Muerte accidental de un anarquista es una comedia negra, donde dice cosas contundentes acerca de los políticos, los policías y el poder de turno. Imprescindible, obvio.
María Negroni. Museo negro
Publicado en 1999, Museo negro es una obra sobre lo gótico, el terror y los ámbitos oscuros de la literatura, esos mundos donde estamos. Y María Negroni recorre esas habitaciones abriéndonos las puertas que nos llevan a esa maravillosa realidad.

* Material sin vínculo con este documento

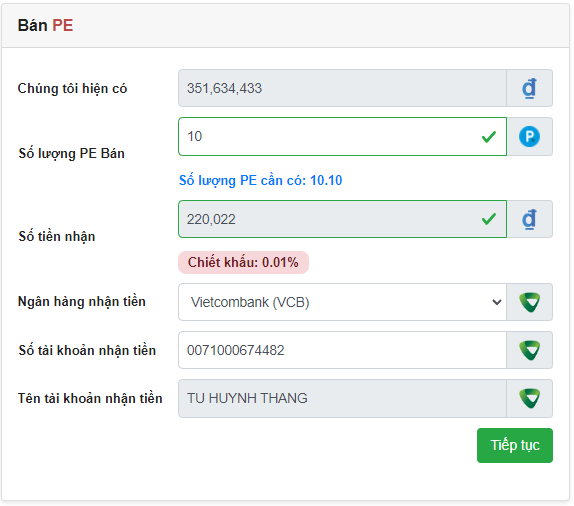Click Vietcombank logo beside account number field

Y es un hermoso libro, una joya negra, porque María Negroni es poetisa y deslumbra con su conocimiento, y por el respeto y la sutileza con que construye cada párrafo para hablarnos de un género surgido a la sombra del Romanticismo pero que ha permanecido tan intenso como desde la publicación de la primera novela, El castillo de Otranto de Horace Walpole.
Obra ineludible, necesaria.
María Negroni nació en Rosario, Argentina en 1951. Es poetisa, escritora y traductora.
Obras de poesía: De tanto desolar (1985), Per/canta (1989), La jaula bajo el trapo (1991), Islandia (1994), El viaje de la noche (1994), Diario extranjero (2000), Camera delle Meraviglie (2002), La ineptitud (2002), Night Journey (2002), Arte y fuga (2004).
Ensayos: Ciudad Gótica (1994), Museo Negro (1999), El testigo lúcido: La obra de sombra de Alejandra Pizarnik (2003).
Novela: El sueño de Ursula (1998).
Además ha editado la obra completa de la poetisa Susana Thénon.
Jennifer Hudson. One Night Only
Tema incluido en la película Dreamgirls.
Luis Buñuel y Salvador Dalí. Un perro andaluz
Este film mudo de 1929 fue dirigido, producido e interpretado por Luis Buñuel y el guión realizado en colaboración con Salvador Dalí. Conserva toda la locura, crueldad, frescura e imaginación como para considerarlo una obra de arte original. Recuerdo haberlo visto en una exhibición que tuvo lugar en el ya inexistente cine Cosmos 70, junto a otras películas de esa época como La edad de oro. Creo que éramos diez personas en la inmensidad de la sala.
Desde ya mi agradecimiento a la gente que lo subió a la web. Si bien la música que le han agregado está muy bien, se debería ver la película sin sonido. Es una experiencia muy especial. La escena inicial de la navaja es sublime.